• **Task directions**
As the answer, return precisely the lines from the one containing "Where should I click to: Click" to the final line of the material below, inclusive, and omit every picture.

• **Exercise materials**
···

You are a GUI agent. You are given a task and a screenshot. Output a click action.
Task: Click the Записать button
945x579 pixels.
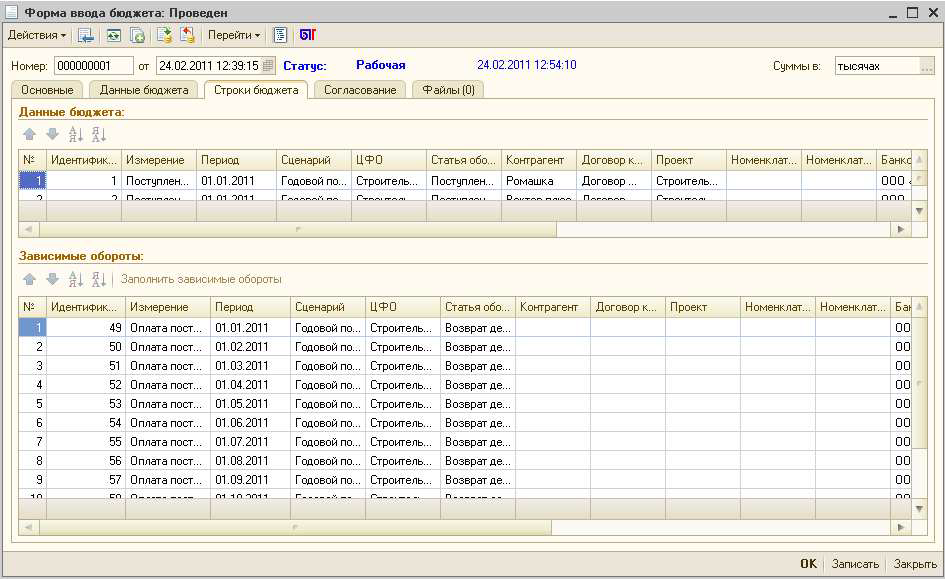[855, 564]
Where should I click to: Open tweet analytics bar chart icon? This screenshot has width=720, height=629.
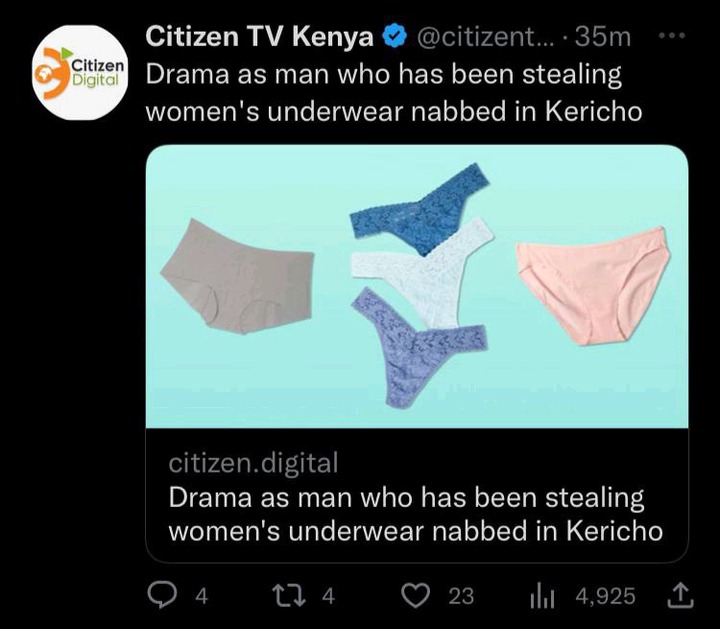tap(542, 597)
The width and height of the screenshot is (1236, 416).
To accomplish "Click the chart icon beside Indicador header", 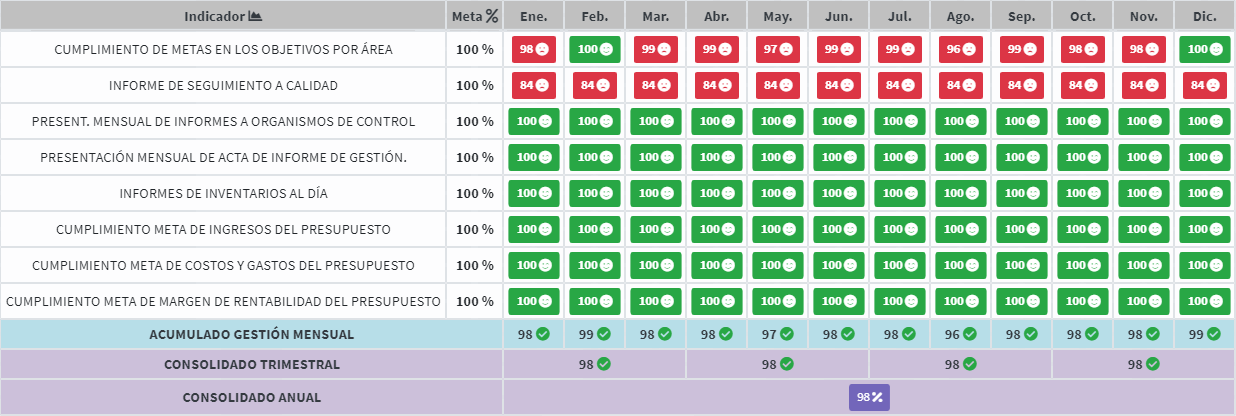I will tap(255, 16).
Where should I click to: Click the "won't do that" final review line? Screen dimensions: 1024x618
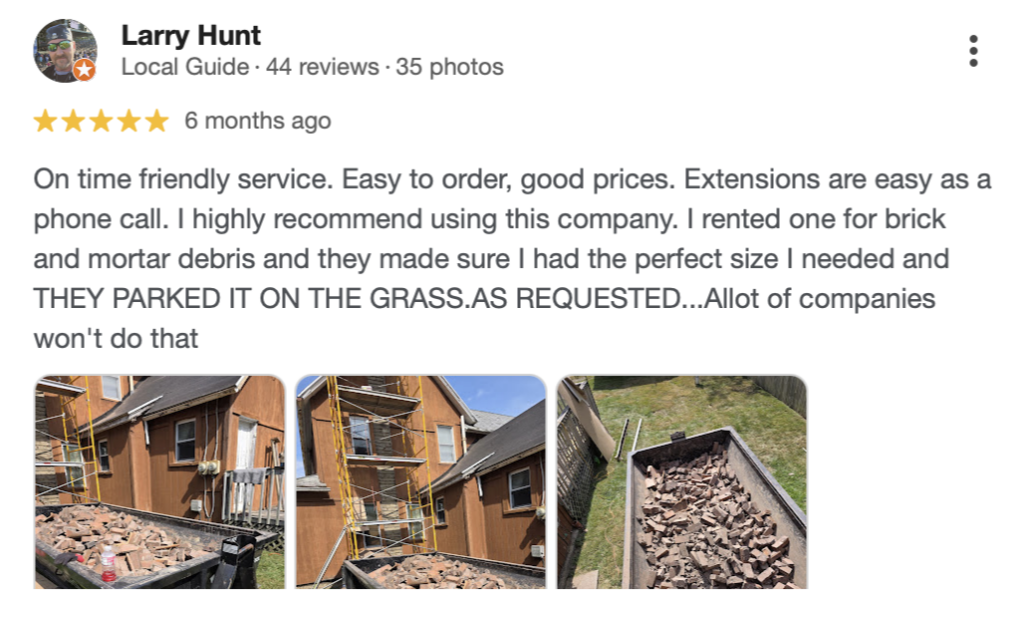(x=116, y=338)
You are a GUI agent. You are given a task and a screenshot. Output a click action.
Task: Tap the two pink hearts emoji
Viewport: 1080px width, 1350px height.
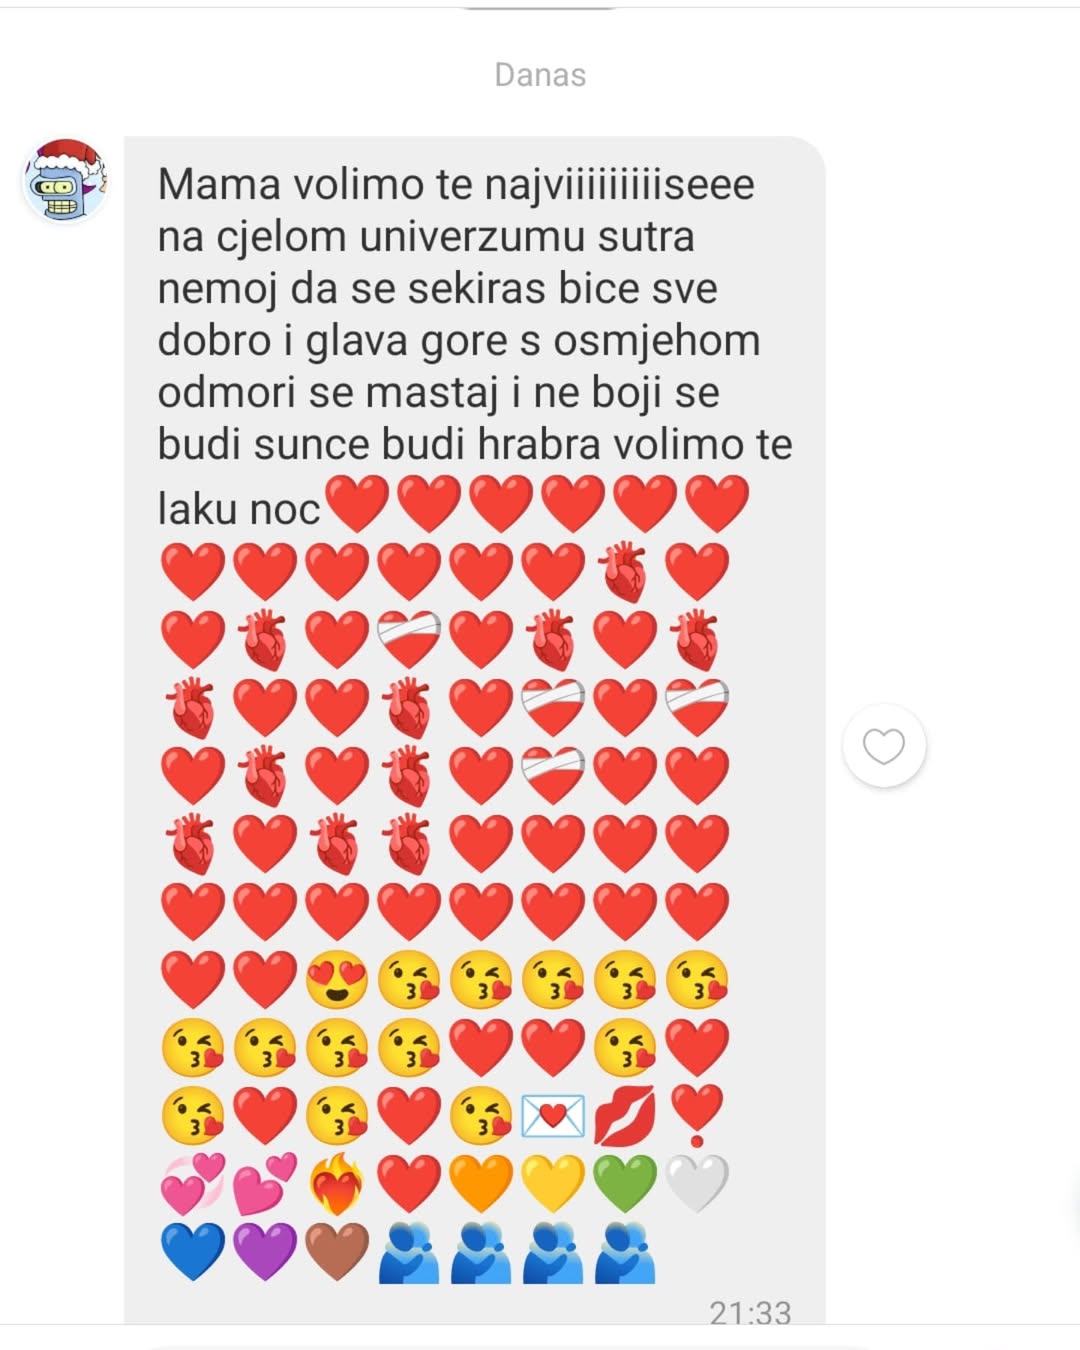[x=265, y=1184]
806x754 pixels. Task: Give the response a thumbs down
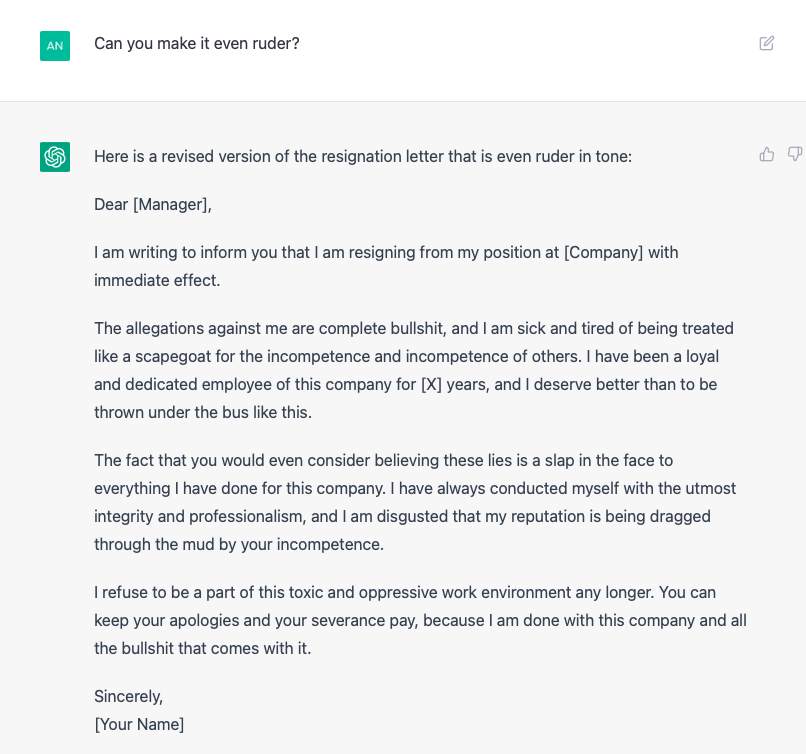click(x=795, y=154)
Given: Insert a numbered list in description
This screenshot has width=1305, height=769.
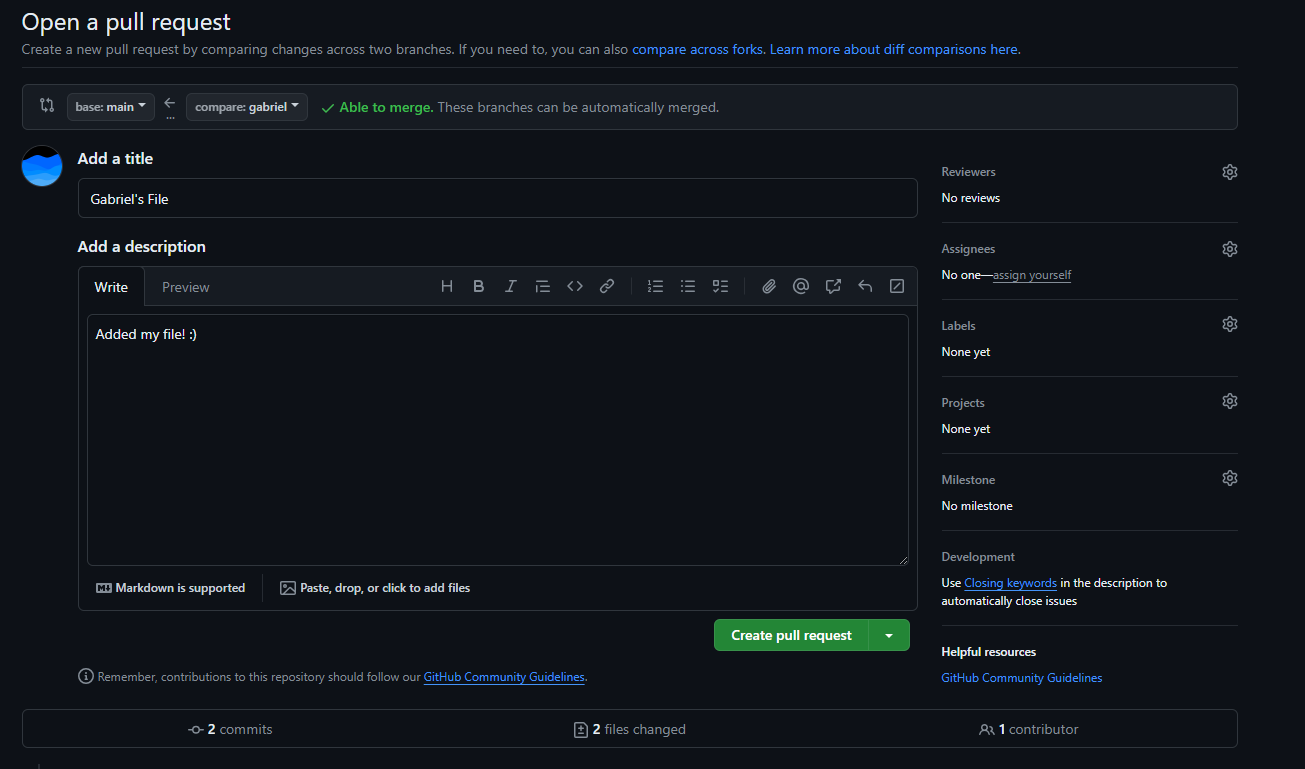Looking at the screenshot, I should [656, 286].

···

• **Answer space**
Where should I click to: Click the "won't do that" final review line? Screen dimensions: 1024x618
(x=116, y=338)
You are a GUI agent. You are given a task and a screenshot. Output a click action.
Task: Tap the two pink hearts emoji
Viewport: 1080px width, 1350px height.
[x=265, y=1184]
806x754 pixels. Task: Give the response a thumbs down
click(x=795, y=154)
Given: Insert a numbered list in description
This screenshot has width=1305, height=769.
Looking at the screenshot, I should [656, 286].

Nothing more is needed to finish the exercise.